## DATA SECTION
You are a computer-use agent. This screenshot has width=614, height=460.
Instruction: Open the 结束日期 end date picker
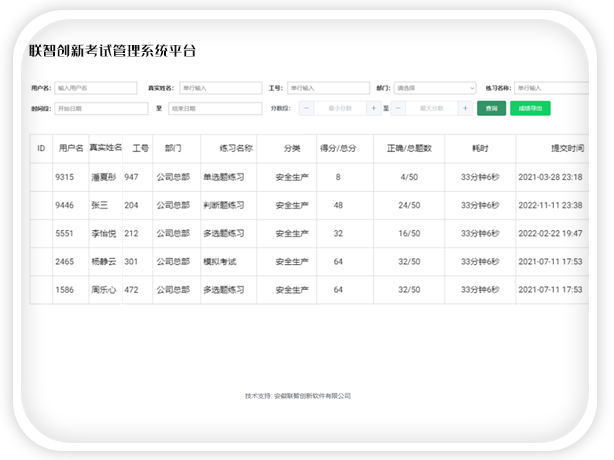coord(212,108)
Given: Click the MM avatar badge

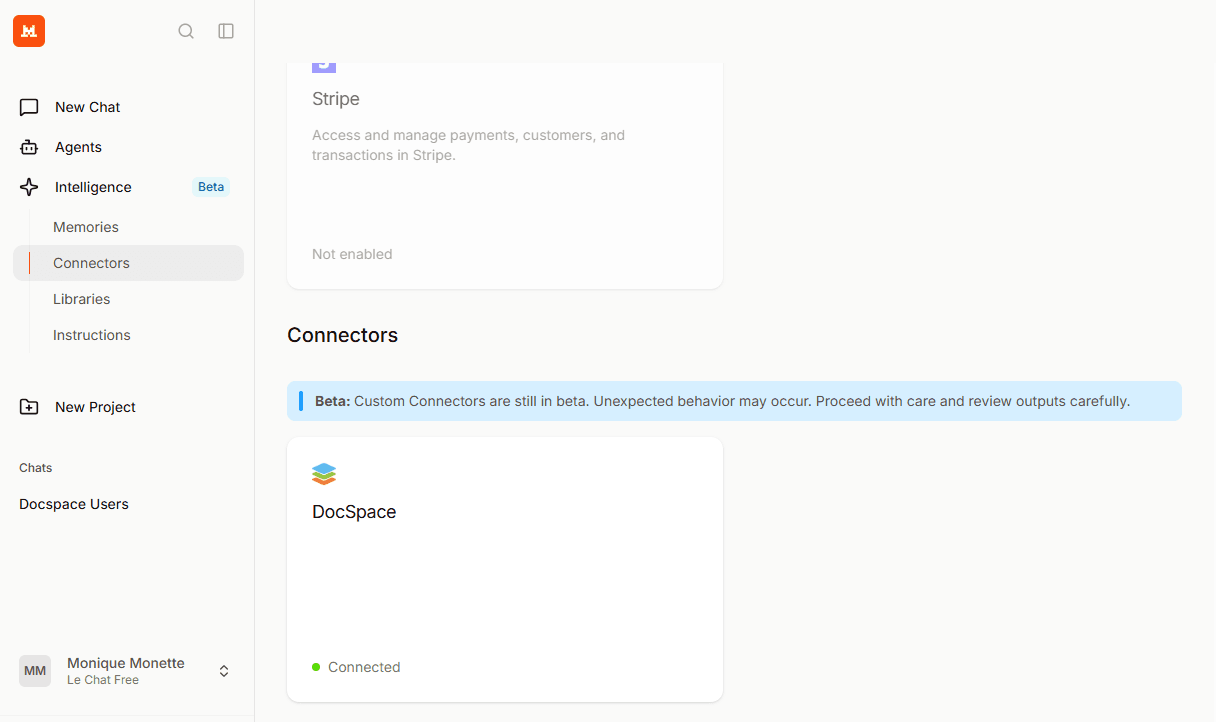Looking at the screenshot, I should point(35,671).
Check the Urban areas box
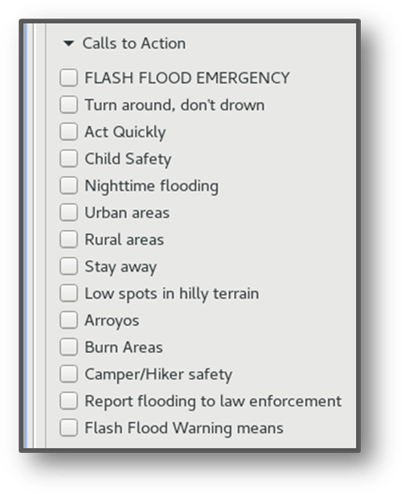Image resolution: width=402 pixels, height=494 pixels. coord(69,212)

## WRITTEN REQUEST
Reproduce all the rows above, substituting "Tap" for "Click" and leaving everything else unchanged. Omit the pictures.

## THE RESPONSE
You are a computer-use agent. This screenshot has width=614, height=460.
Instruction: Open the 结束日期 end date picker
coord(212,108)
Given: Tap the MM avatar badge

Looking at the screenshot, I should point(35,671).
Check the Urban areas box
Image resolution: width=402 pixels, height=494 pixels. coord(69,212)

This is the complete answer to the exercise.